* **What is being asked**: Respond with nothing but the number of lines in this data that include the word "agent".

Data provided: Begin

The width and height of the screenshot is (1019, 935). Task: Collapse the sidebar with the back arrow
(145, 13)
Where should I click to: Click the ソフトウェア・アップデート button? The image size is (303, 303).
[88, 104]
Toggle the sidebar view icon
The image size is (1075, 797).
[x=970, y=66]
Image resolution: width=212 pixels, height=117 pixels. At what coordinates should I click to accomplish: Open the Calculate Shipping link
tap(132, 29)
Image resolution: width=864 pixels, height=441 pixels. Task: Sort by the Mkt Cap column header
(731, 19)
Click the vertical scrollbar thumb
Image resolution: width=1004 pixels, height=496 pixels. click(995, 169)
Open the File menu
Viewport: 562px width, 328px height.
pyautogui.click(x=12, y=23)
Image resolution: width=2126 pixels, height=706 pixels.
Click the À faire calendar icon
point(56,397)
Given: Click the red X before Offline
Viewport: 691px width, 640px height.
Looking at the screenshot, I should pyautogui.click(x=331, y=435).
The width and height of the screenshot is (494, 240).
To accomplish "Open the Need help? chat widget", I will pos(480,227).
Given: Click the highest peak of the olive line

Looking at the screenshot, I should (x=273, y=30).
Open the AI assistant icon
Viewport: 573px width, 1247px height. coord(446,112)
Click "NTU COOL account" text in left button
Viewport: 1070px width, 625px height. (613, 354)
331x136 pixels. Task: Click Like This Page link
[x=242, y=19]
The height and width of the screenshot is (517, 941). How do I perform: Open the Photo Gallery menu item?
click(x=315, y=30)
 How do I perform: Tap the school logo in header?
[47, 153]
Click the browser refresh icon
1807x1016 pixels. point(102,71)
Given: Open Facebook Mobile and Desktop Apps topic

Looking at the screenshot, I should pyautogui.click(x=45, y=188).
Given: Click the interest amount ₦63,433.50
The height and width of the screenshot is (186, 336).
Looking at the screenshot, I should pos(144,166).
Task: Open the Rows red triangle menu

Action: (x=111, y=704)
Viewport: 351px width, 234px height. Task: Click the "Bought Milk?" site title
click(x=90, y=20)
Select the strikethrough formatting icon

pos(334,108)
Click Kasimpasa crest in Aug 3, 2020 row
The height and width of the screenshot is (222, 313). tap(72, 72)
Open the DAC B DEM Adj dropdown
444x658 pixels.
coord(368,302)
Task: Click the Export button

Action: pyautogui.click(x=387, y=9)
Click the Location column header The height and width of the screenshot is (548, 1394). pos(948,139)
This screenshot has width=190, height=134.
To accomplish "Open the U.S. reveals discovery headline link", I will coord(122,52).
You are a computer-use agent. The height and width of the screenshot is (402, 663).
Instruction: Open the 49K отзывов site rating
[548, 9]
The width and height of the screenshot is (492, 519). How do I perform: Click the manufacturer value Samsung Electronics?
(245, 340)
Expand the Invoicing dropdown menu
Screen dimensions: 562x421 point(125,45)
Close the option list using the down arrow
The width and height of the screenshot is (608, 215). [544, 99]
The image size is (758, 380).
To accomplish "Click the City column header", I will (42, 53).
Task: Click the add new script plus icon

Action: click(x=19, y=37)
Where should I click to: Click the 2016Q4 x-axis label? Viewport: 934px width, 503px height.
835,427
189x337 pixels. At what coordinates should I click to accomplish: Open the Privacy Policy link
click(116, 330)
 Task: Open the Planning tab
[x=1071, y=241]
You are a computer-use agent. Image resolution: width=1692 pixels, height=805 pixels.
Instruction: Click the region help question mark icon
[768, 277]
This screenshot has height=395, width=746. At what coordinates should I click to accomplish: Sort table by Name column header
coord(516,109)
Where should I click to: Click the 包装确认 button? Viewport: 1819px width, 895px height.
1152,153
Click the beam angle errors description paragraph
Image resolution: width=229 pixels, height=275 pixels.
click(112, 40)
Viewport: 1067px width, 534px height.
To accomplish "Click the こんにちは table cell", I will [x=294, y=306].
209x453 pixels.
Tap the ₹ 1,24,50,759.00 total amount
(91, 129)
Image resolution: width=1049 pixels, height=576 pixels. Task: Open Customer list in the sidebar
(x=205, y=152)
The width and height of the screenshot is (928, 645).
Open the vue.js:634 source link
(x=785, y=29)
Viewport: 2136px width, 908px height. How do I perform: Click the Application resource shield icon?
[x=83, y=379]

Data provided: End

* **Solution to the exercise**: 2